Observability
We all want reliable production systems that can recover from problems fast. Observability is key to making it happen. When your systems are instrumented with monitoring, logging, and alerting tools, humans can see what’s going on, get notified if things go wrong, and take action.
Know the three pillars of observability
Monitoring is the tracking of key metrics and data. Logging is collecting the details of the occurrence of events that are happening in your system. And DevOps teams set up alerting so they’re notified when something dodgy is happening and can jump in and investigate the potential issue. Observability may seem subtle, but it impacts how your instrumentation is designed and can help guide your choice of tools.
Speed up the diagnosis of new problems
Observability is about focusing the design of your instrumentation on speeding up the diagnosis of new problems, instead of monitoring for things you’ve seen before. DevOps teams often fall into the trap of creating multiple dashboards that only show things that have already been instrumented.
You've probably seen a dashboard that shows memory usage and lists of errors, as well as performance data. This helps as a general overview of the health of your service, but during a call out or investigation, engineers spend time browsing these dashboards for anomalies and then potentially go on to investigate by diving into logs. The result? Valuable minutes are lost. And, in order to create such a dashboard, specific instrumentation has been built into your code and infrastructure.

> _WHAT YOU NEED TO DO_
a - Do these statements agree with the observability text? Answer yes or no for each, quoting the words of the text that decide it exactly.
(i) The text defines logging as the tracking of key metrics and data.
(ii) According to the text, DevOps teams often build dashboards that show only what has already been instrumented.
(iii) The text says engineers who browse dashboards for anomalies during an investigation lose valuable minutes.
b - Pick up the observability text after its final sentence and continue it.

> _INFORMATION GIVEN_
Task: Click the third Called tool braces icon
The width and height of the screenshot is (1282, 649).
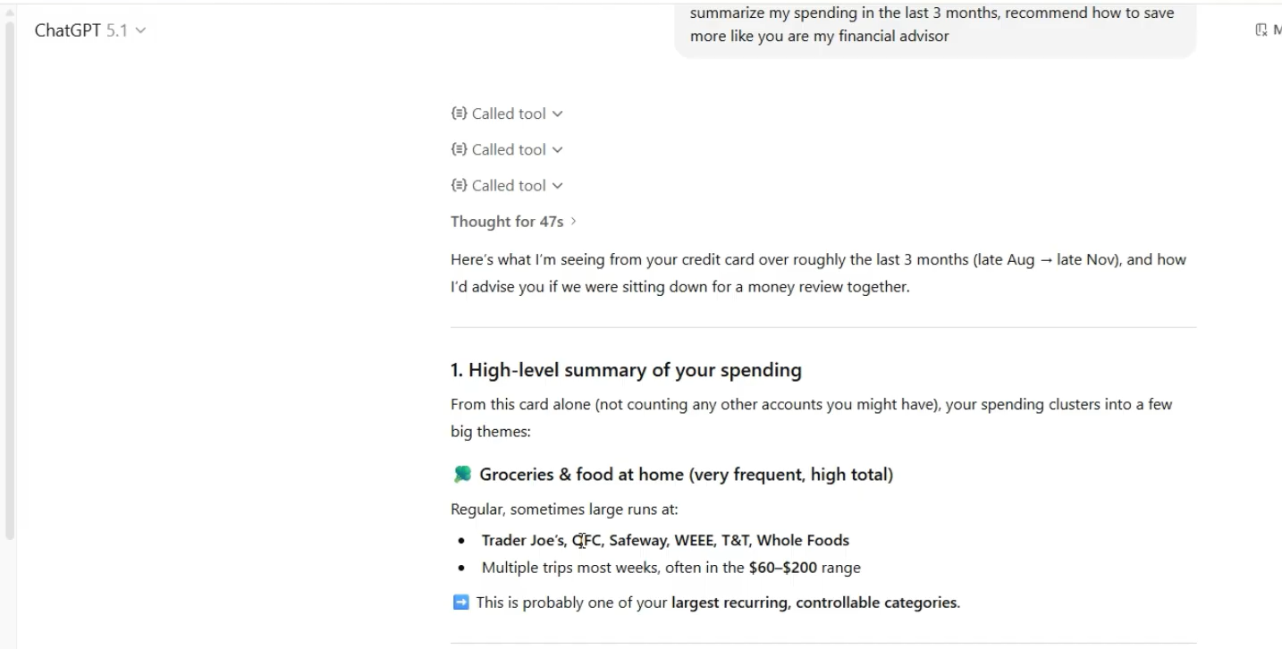Action: 459,185
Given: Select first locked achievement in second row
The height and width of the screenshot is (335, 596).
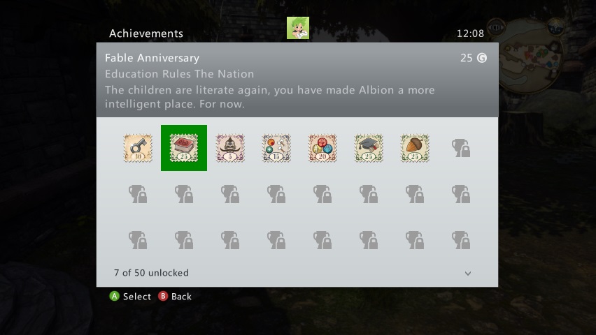Looking at the screenshot, I should 138,194.
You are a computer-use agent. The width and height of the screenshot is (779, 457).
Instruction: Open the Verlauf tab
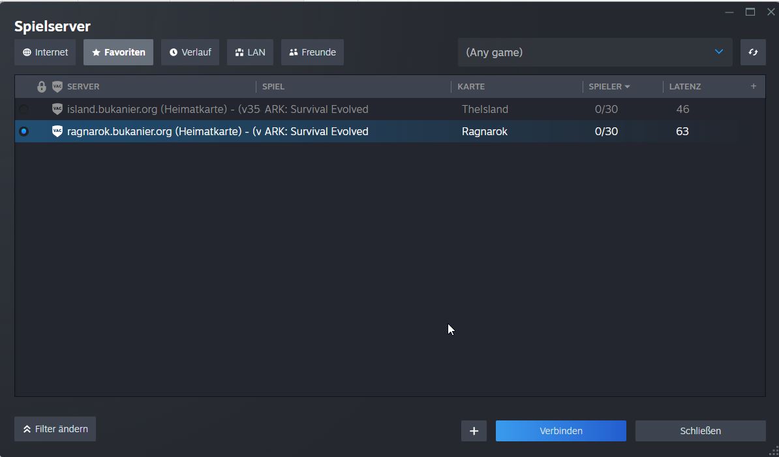click(x=191, y=52)
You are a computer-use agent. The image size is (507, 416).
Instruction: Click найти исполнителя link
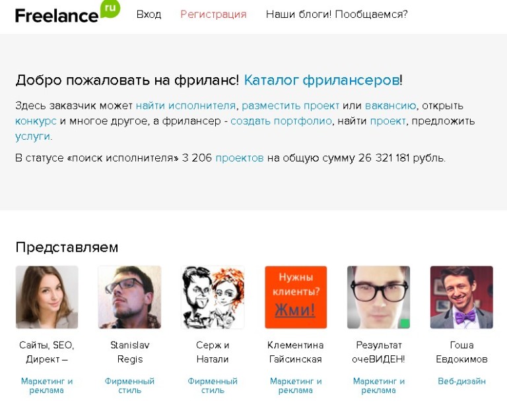pyautogui.click(x=186, y=105)
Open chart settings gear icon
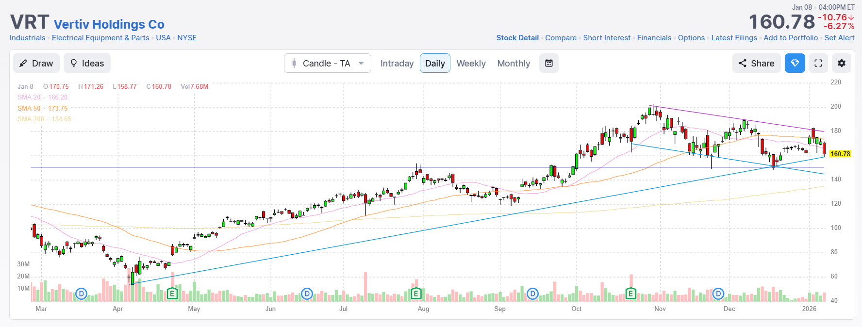862x327 pixels. tap(842, 63)
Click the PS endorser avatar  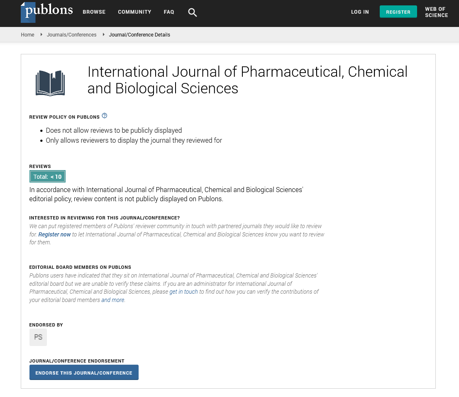click(38, 337)
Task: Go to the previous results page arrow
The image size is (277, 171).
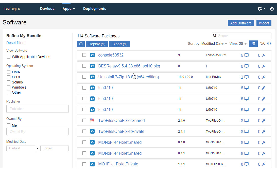Action: tap(267, 44)
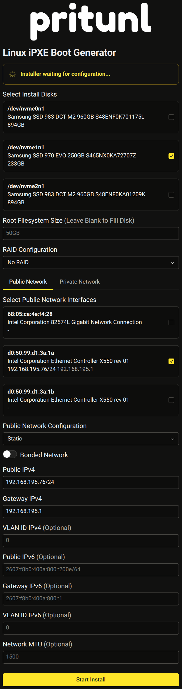Open the RAID Configuration dropdown

tap(91, 262)
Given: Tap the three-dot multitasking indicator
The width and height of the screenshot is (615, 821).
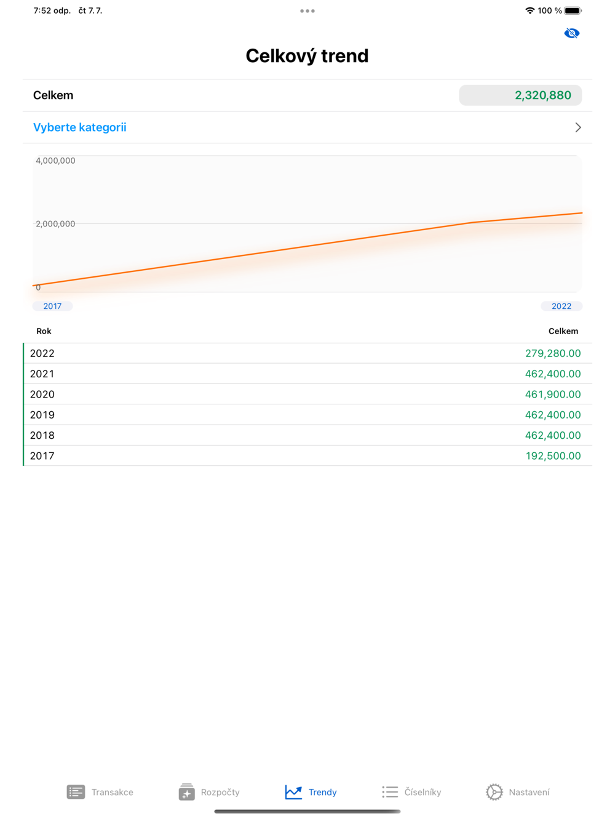Looking at the screenshot, I should point(308,10).
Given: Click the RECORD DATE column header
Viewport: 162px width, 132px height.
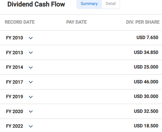Looking at the screenshot, I should 20,22.
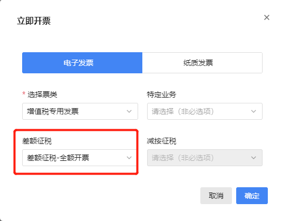Close the 立即开票 dialog with X icon
Image resolution: width=281 pixels, height=221 pixels.
[267, 17]
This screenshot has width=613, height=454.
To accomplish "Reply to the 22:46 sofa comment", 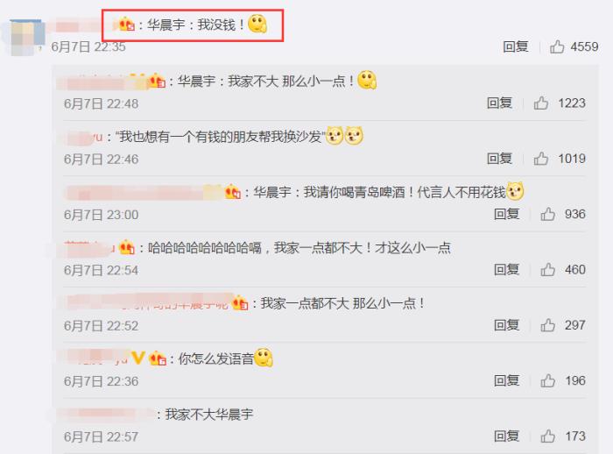I will (500, 159).
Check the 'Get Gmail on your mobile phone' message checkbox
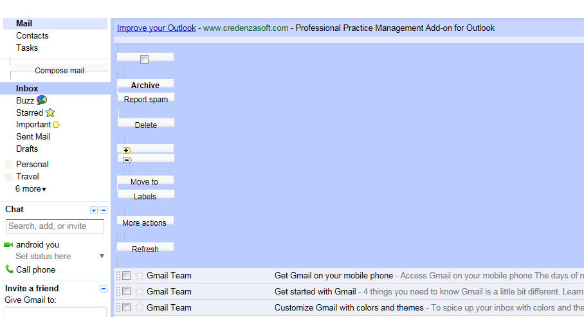 (127, 276)
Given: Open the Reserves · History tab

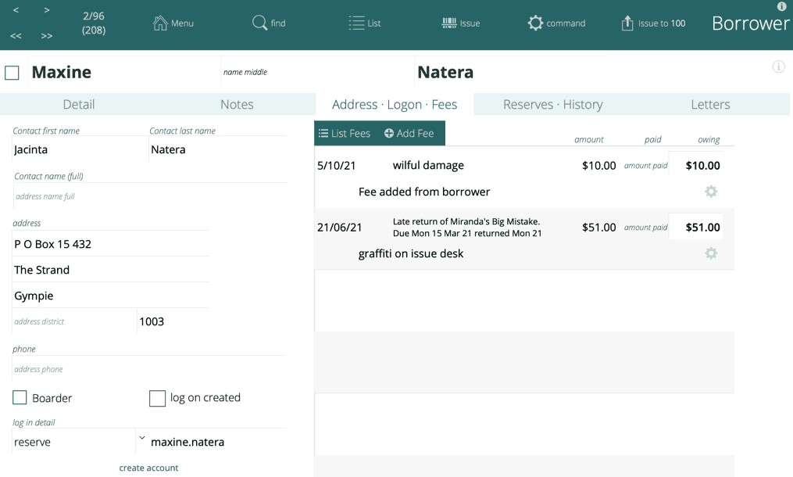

> _ANSWER SECTION_
a -
(i) No: "Monitoring is the tracking of key metrics and data. Logging is collecting the details of the occurrence of events that are happening in your system."
(ii) Yes: "DevOps teams often fall into the trap of creating multiple dashboards that only show things that have already been instrumented."
(iii) Yes: "engineers spend time browsing these dashboards for anomalies and then potentially go on to investigate by diving into logs. The result? Valuable minutes are lost."

b -
Choose tools that bring you built-in visibility
A design more focussed on observability would instead choose tools that provide more built-in visibility. The incident response workflow should go from receiving a callout to the triggering event and then immediately to searching and correlating event logs from related systems relevant to the source of the call-out. The workflow focuses more on asking questions relevant to the situation than browsing questions you asked before.
To quickly diagnose issues, you need to be able to see interactions between processes and services easily. Service meshes are your friend here. And you need to store logs so interactive searches can be super-fast with tools like Prometheus.
The takeaway? Designing for observability, rather than monitoring, helps reduce time to recovery during an incident. And it focuses instrumentation on finding the cause of a problem and fixing it.